- [Task to carry out]: Rewrite the material from the line containing "Screen dimensions: 586x290" through the end, replacing "Collaboration" with "Sharing" and changing nothing else. Leave the pictures out.
* * * * *
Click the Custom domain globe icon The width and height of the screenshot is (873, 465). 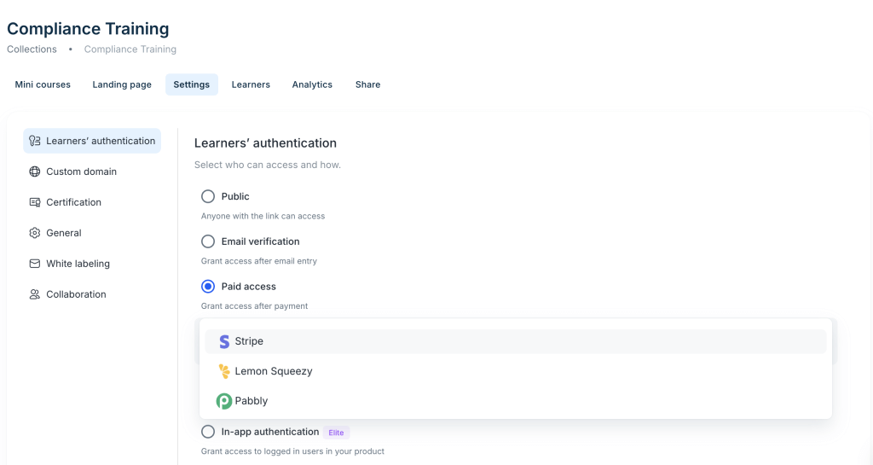coord(35,171)
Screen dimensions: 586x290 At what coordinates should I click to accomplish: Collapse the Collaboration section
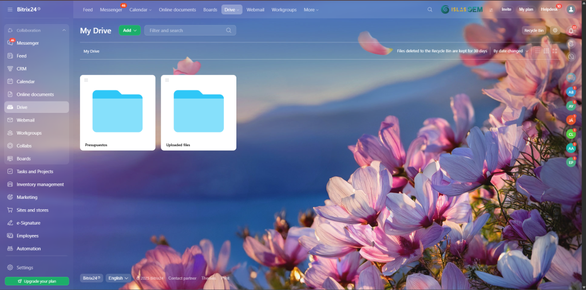click(64, 30)
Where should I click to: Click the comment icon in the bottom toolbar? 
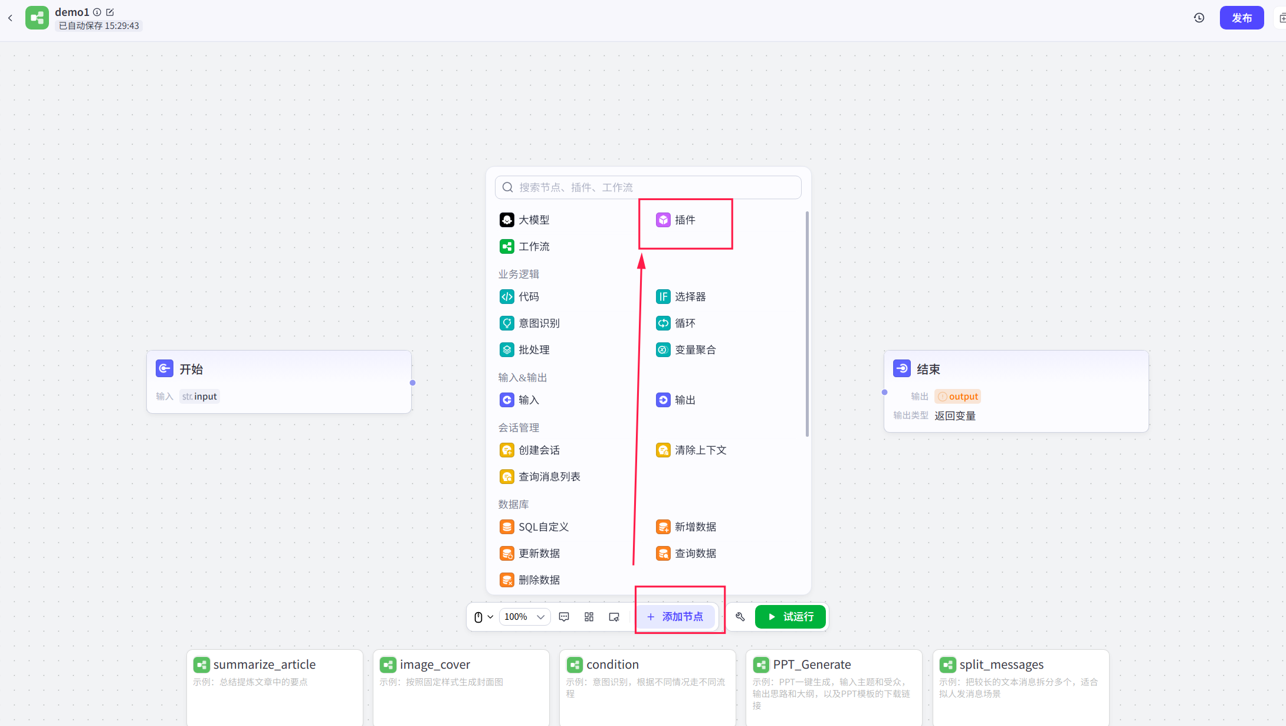click(564, 617)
* * * * *
- [In response]:
Screen dimensions: 586x290 At what coordinates should I click to accomplish: Collapse the Sharing section
click(64, 30)
Where should I click to: Click the comment icon in the bottom toolbar? 
click(564, 617)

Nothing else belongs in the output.